One expert remarks in the trailer below, “If we try to understand the world as a collection of individuals — we’re not going to get very far.”

The film made me think of an observation made by mythographer Joseph Campbell in a PBS series built around his conversations with Bill Moyers. At one point, he told Moyers that life exists by “eating and devouring itself.” Life, as a biological, thermodynamic force, requires its own substance to fuel itself. In order to live, we kill. That is why Holst fed Marius’s carcas to the lions.

Producer Vibeke Vogel (with microphone) at the world premiere of ‘Life and Other Problems’ at CPH:DOX. To her left is co-producer John Archer.

Matthew Carey

The inspiration to do a documentary on the death of Marius and that story’s larger significance came from producer Vibeke Vogel.

“I was so fascinated about the story and how, to me, it said so much about how we connect to other species,” Vogel told Deadline after the world premiere at the Grand Teatret in Copenhagen. “And it was also a very colorful story with so many interesting people who chipped in with their opinions.”

Vogel and Kestner collaborated on a previous the film, the 2004 documentary short Max by Chance (Rejsen på ophavet), which raised different philosophical questions than Life and Other Problems.

“It was all about, is it all a coincidence, life?” Vogel explained. “And now [Life and Other Problems] is like everything is connected. I think that is the beauty of this film, and I think it’s a feel-good film about how, if you go deep enough, we are the same.”

Demonstrators outside the Copenhagen Zoo on Feb. 9, 2014, the day Marius the giraffe was killed.

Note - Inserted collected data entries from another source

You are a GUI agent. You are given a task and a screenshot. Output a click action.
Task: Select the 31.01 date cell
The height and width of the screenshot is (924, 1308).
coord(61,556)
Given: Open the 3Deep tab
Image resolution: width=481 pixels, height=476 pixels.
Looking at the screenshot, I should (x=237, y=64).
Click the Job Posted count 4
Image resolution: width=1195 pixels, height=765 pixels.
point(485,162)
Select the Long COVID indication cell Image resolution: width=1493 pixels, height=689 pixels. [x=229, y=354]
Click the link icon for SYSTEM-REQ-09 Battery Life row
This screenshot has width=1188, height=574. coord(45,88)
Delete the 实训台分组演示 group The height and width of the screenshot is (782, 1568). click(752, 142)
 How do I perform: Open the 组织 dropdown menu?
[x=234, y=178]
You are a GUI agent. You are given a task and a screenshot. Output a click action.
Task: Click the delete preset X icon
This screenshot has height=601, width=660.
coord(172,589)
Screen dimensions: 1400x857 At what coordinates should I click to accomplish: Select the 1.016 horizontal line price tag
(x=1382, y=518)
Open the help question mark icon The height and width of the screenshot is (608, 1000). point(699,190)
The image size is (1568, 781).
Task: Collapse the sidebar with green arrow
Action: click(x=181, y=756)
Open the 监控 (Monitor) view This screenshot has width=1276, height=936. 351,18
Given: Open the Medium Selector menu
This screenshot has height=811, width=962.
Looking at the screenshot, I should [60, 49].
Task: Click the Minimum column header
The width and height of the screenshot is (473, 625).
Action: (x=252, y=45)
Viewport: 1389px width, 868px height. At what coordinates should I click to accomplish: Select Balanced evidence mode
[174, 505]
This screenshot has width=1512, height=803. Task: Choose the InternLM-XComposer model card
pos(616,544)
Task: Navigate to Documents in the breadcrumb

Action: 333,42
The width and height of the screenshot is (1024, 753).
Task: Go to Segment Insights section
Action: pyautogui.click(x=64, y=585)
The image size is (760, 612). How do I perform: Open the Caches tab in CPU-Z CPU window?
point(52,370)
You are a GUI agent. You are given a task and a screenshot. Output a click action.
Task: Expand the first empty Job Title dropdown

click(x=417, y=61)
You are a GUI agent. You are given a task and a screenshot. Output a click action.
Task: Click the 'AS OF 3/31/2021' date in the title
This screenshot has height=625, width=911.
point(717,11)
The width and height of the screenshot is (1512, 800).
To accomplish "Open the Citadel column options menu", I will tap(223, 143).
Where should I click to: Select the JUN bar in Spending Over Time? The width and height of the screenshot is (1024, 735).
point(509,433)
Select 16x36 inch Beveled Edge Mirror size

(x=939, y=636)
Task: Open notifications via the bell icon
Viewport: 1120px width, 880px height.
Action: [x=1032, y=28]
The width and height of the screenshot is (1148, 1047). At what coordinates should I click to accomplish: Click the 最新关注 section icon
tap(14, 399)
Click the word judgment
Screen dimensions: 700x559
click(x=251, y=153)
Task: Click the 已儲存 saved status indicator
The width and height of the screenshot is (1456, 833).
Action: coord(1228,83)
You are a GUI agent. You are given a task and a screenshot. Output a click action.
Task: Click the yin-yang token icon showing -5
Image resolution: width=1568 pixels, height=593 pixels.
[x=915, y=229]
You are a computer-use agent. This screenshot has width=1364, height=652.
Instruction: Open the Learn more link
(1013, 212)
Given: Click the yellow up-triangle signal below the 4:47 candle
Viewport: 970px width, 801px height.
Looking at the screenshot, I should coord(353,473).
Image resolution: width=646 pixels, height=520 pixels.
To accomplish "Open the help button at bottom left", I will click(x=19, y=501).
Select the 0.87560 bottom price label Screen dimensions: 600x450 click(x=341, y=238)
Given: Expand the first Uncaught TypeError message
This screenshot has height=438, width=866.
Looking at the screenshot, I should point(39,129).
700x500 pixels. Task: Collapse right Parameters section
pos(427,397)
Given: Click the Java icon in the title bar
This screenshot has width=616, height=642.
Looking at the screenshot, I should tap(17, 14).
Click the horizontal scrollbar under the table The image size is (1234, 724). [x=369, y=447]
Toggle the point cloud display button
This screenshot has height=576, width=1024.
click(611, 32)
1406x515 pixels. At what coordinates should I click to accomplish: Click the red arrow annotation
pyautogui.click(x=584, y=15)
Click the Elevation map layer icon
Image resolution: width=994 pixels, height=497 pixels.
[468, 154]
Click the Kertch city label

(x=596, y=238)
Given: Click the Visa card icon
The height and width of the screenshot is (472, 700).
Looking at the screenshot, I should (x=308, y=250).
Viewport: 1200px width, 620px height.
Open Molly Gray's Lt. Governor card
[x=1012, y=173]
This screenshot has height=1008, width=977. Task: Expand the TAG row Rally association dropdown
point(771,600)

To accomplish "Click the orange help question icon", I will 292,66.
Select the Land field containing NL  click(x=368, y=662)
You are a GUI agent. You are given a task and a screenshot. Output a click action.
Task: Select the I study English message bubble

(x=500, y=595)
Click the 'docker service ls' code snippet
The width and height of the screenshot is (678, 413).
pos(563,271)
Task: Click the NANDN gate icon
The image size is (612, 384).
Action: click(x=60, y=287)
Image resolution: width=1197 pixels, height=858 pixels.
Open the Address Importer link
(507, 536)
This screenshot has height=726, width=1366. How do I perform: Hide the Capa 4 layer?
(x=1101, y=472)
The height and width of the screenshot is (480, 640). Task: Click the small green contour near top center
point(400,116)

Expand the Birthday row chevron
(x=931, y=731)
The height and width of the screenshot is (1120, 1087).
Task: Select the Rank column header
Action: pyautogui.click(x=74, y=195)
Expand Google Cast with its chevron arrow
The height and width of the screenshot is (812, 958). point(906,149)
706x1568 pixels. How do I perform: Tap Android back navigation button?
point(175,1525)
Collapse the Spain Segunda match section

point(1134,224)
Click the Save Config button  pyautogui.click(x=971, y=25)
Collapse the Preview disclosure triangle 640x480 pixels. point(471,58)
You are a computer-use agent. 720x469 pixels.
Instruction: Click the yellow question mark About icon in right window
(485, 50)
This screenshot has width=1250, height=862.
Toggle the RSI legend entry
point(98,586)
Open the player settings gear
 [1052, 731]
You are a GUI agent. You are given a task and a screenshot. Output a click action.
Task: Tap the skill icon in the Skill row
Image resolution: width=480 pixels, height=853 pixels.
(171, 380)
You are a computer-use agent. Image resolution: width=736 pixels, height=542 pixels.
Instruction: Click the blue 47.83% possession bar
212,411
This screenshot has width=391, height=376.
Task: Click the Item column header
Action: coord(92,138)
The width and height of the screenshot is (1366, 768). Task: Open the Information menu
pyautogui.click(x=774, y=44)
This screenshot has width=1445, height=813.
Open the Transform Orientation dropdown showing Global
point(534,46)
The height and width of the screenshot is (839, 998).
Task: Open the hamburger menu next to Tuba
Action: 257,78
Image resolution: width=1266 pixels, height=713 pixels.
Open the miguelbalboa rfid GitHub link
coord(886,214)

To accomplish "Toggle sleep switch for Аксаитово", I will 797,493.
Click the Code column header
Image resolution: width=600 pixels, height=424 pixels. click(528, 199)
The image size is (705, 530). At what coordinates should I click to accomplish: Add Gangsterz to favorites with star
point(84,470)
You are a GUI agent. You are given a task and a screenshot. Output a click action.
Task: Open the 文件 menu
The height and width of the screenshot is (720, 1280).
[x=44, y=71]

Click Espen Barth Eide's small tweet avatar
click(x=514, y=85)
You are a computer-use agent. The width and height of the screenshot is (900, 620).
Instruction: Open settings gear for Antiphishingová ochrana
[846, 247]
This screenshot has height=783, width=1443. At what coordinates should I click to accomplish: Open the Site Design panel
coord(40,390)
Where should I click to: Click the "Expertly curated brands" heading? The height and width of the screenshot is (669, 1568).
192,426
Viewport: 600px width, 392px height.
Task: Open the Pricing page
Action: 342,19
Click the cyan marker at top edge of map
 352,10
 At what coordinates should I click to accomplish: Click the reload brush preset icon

KASPER PALSNOV/AFP via Getty Images

Underscoring that point, the director uses lines from John Donne’s extraordinary 17th century poem”For Whom the Bell Tolls” (voiced in the film by Orson Welles): “No man is an island/Entire of itself./Each is a piece of the continent,/A part of the main… Each man’s death diminishes me, For I am involved in mankind.”

The community of living beings (not just mankind) is part of the same continent, to borrow the Donne metaphor. We are a part of unity that links humans, giraffes, chimpanzees, orcas, flowers, trees and all organic substance. That can inspire us to protect individual animals, or perhaps we should think about our collective destiny as creatures embedded in a continuum of billions of years of evolutionary time.

Life and Other Problems will debut in Danish on Thursday. DR Sales is handling international sales. The film is written and directed by Max Kestner and produced by Vibeke Vogel. The co-producers are John Archer, Axel Danielson, and Maximilien Van Aertryck.